We conclude that the prosecutor’s remarks were not improper.
Also, we find no basis for relief based on defendant’s challenge to the prosecutor’s
rebuttal remarks about law enforcement officers and the prosecutor’s office doing all
that could be done. The record supports the prosecution’s position on appeal that the
remarks were responsive to defense counsel’s closing argument. In particular,
defense counsel suggested that everyone involved in the investigation was
result-driven to obtain a conviction when he commented in closing argument, “You
know you’ve got to know how the system works. Somebody’s murdered, the cops
-27-
say murder. Somebody’s killed, who did it, they go get the guy.

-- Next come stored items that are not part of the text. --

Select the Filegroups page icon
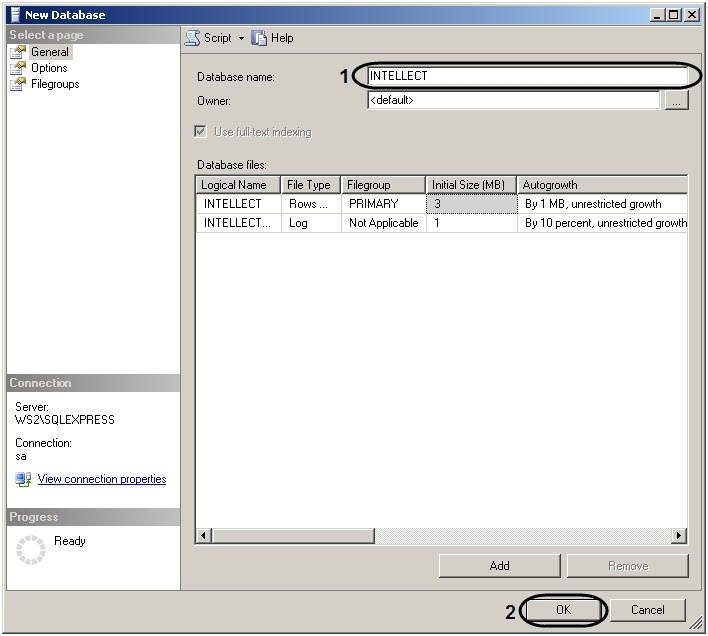 click(x=18, y=84)
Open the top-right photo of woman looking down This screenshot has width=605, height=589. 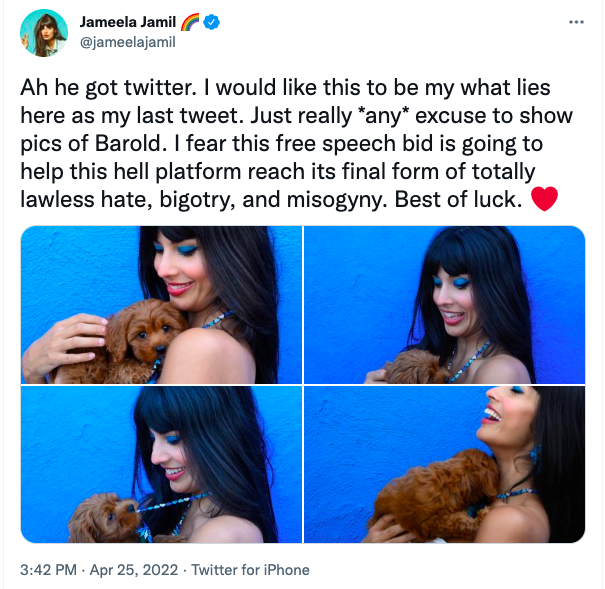pyautogui.click(x=444, y=305)
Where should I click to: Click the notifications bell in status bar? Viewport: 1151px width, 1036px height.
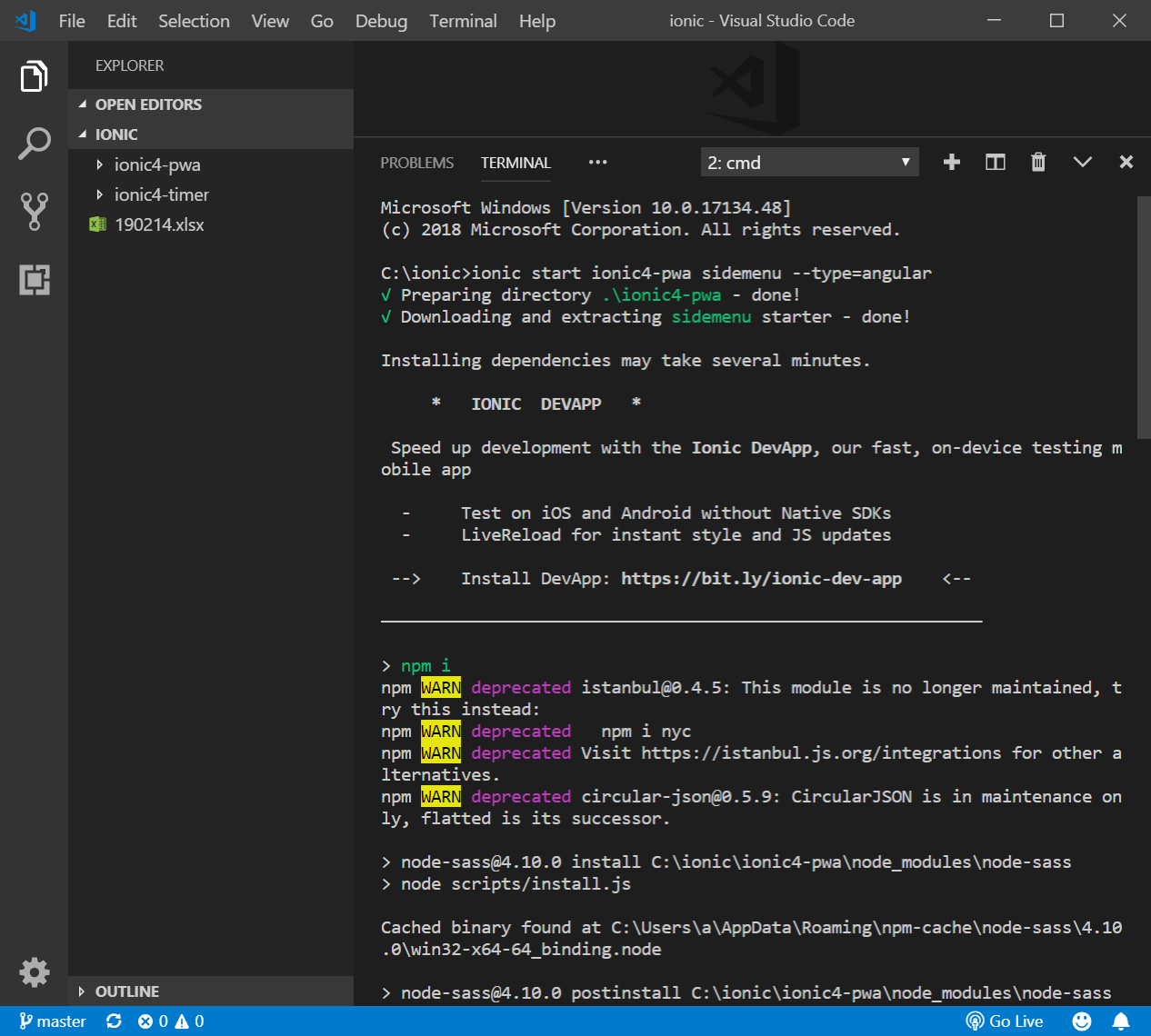pos(1121,1021)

Now their job, the
prosecutor’s, everybody, is let’s get a conviction.” Examined in the context of these
remarks, the prosecutor’s challenged rebuttal remarks did not plainly suggest that the
jury convict defendant based on the prosecutor’s personal belief, but rather once
again asked the jury to decide the case based on the evidence.
Furthermore, even if the prosecutor’s remarks could be considered plain error,
improper prosecutorial remarks which respond to issues raised by defense counsel
do not necessarily require reversal. People v. Jones, 468 Mich. 345, 353 (2003). The
invitation, defense counsel’s conduct, and the proportionality of the response must
be examined to determine if the error affected the fairness of the trial. Id. at 353-354.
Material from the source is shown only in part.